**Problem:**
Go through the entries one line at a time, and gather every line that has the word "button".
(Given records)
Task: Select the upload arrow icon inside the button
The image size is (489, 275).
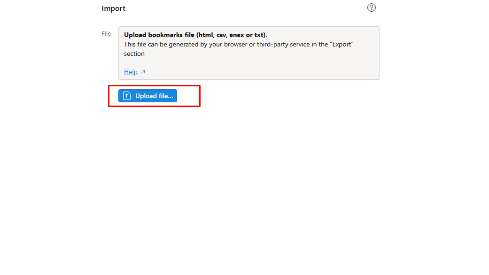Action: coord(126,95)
(End Given records)
(Given records)
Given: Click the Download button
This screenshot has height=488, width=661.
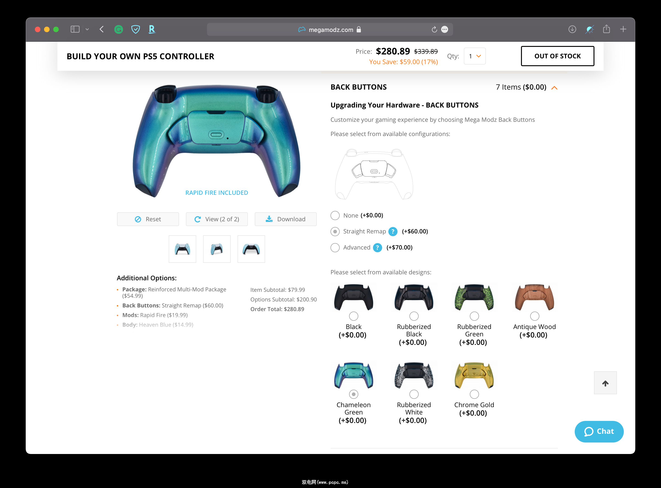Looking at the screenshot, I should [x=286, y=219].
(End Given records)
**Task answer:**
Task: Select the upload arrow icon inside the button
Given: Click the Download button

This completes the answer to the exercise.